**ACTION ITEM:**
Extend the forum post about patching the Kubernetes Python ApiClient, picking up after its last line.

**TEXT SEGMENT:**
Anyways, thanks a lot for the discussion in this issue, I've been a week hunting this ghost bug!

Sturgelose on 16 Jul 2018

👍1

Hi @Sturgelose,

The client.CoreV1Api() object use dependencies injection to get its ApiClient.
We can use this to create our own ApiClient, then inject it.

To create our own K8sApiClient, we are using inheritance of the ApiClient, then we override some functions.

We are talking about this Class:
https://github.com/kubernetes-client/python/blob/v4.0.0/kubernetes/client/api_client.py#L32

Here comes the patched K8sApiClient:

class K8sApiClient(client.ApiClient):
    def call_api(self, *args, async=None, **kwargs):
        return super().call_api(*args, async=False, **kwargs)

    def __init__(self, configuration=None, header_name=None, header_value=None, cookie=None):
        if configuration is None:
            configuration = Configuration()

Collected data entries:
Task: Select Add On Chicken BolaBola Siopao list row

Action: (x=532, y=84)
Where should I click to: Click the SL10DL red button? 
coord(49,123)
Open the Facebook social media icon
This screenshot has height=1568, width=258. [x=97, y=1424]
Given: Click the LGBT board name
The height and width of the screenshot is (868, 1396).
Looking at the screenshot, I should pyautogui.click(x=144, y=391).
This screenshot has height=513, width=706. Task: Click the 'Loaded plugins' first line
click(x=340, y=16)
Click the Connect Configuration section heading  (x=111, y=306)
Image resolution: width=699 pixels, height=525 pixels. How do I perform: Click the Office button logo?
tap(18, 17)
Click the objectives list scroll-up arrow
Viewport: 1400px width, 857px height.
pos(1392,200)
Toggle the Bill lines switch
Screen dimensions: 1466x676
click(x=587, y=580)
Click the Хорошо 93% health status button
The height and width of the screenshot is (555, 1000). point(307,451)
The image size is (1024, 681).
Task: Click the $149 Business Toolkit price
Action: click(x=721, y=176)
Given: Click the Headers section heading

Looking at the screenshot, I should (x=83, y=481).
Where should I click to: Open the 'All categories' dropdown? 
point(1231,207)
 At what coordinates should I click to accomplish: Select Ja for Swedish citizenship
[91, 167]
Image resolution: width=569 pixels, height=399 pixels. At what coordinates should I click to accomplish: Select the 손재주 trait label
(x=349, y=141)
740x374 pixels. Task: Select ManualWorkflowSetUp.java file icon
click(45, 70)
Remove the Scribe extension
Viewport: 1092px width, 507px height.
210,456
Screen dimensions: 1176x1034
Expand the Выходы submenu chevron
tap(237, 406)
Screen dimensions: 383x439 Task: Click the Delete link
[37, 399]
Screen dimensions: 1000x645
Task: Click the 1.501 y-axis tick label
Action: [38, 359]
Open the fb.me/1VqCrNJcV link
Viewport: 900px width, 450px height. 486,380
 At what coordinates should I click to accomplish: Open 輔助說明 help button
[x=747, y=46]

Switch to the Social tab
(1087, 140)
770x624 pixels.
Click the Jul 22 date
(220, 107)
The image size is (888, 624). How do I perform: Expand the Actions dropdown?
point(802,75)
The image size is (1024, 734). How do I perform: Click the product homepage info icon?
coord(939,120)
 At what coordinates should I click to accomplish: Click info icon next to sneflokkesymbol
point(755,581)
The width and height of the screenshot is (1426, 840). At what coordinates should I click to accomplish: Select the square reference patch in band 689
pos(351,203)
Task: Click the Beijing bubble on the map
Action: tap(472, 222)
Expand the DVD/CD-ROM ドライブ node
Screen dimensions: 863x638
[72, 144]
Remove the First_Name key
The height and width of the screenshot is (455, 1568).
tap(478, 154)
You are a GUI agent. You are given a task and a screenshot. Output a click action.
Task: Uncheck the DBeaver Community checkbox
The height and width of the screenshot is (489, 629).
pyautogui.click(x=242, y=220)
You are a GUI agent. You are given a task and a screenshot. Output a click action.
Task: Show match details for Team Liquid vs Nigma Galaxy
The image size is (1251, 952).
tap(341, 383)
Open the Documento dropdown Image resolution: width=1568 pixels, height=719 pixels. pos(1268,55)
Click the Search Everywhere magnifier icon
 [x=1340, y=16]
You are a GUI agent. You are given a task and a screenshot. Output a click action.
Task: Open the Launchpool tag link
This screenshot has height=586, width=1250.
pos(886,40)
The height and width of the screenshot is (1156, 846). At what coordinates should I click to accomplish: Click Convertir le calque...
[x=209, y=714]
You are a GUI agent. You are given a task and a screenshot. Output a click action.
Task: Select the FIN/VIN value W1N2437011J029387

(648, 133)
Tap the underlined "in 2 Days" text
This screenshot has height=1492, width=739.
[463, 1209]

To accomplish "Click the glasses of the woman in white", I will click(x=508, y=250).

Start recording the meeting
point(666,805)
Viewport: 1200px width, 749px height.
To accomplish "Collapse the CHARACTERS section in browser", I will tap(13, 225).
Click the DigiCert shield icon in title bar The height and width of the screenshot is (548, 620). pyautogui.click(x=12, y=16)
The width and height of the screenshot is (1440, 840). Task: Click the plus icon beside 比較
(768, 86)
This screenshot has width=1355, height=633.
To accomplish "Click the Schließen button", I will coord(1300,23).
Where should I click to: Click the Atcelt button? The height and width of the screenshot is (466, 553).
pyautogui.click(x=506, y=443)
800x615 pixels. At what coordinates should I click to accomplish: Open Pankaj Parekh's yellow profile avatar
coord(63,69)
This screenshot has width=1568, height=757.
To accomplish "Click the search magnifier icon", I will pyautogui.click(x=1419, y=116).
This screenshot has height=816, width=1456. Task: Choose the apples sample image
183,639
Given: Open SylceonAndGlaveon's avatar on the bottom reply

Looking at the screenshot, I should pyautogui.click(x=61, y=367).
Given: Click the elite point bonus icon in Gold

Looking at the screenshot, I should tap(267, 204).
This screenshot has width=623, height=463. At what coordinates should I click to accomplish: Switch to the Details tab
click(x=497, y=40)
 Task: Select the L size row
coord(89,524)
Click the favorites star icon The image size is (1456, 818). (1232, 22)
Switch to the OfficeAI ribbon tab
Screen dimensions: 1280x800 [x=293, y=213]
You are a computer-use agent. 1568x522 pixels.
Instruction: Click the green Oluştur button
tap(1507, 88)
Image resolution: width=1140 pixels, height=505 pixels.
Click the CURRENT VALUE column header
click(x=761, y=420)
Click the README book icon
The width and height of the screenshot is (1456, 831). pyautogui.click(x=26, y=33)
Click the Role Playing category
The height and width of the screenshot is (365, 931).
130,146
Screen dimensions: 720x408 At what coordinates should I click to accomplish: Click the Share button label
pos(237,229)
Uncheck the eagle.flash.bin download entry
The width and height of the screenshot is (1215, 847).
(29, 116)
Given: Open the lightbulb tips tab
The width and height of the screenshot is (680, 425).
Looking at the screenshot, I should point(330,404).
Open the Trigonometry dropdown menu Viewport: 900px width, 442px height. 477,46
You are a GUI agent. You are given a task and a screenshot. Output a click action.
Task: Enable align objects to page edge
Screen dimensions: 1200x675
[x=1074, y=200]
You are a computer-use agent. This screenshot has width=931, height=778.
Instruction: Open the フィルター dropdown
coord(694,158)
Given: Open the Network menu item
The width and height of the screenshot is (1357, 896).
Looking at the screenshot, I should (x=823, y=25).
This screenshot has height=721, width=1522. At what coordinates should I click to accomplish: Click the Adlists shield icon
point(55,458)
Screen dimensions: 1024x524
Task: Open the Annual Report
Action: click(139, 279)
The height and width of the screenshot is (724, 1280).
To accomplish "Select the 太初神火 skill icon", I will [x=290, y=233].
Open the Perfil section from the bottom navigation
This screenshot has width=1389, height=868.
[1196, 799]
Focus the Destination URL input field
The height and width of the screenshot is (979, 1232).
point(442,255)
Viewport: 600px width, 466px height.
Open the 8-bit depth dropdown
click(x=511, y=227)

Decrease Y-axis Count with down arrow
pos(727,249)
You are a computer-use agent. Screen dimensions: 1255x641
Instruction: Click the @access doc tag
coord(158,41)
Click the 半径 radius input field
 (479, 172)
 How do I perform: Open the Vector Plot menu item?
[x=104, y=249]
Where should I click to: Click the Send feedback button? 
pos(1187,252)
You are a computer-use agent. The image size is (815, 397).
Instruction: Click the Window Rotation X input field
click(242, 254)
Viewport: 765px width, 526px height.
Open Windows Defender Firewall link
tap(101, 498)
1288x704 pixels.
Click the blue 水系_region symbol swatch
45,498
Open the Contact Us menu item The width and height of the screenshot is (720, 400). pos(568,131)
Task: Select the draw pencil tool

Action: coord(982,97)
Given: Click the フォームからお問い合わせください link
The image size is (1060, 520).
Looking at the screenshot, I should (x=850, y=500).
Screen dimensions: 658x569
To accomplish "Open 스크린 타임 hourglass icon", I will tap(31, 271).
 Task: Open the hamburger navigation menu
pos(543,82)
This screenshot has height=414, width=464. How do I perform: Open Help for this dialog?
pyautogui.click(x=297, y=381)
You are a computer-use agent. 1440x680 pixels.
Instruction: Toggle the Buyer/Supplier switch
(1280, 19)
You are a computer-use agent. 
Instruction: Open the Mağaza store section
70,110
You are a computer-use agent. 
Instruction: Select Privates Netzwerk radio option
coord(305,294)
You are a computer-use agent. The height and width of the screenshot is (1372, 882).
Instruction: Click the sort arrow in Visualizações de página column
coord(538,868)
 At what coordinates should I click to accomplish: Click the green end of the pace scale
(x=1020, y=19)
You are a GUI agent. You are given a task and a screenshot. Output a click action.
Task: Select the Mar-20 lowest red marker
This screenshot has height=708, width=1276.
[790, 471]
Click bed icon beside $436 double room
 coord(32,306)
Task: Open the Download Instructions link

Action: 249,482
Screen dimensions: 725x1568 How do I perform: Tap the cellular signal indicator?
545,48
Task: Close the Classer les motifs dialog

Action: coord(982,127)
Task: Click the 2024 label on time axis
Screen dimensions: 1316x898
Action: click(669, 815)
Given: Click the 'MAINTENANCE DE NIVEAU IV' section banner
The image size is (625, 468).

**ANSWER TO THIS EXERCISE:**
        self.configuration = configuration

#        self.pool = ThreadPool()
        self.rest_client = RESTClientObject(configuration)
        self.default_headers = {}
        if header_name is not None:
            self.default_headers[header_name] = header_value
        self.cookie = cookie
        # Set default User-Agent.
        self.user_agent = 'Swagger-Codegen/4.0.0/python'

    def __del__(self):
        pass

Then how to use it:

        config = client.Configuration()
        api_client = K8sApiClient(configuration=config)
        coreapi = client.CoreV1Api(api_client)
        batchapi = client.BatchV1Api(api_client)

It's just some copy/paste from a project, it's not tested code. But you should have everything to disable this ThreadPool issue.

johnmarcou on 16 Jul 2018

👍1

This is broken for me as well.

Seems like https://github.com/swagger-api/swagger-codegen/pull/8061 would fix it, since it only instantiates the problematic ThreadPool on first-request. If no requests in a session are async it should never create the pool.

007 on 5 Nov 2018

I'm wondering what the state of this is. Given that there's a series of MRs, some open and some merged, and that this issue is itself open, would anyone be willing to provide a general summary of the path forward, and what versions of the client will have a fix?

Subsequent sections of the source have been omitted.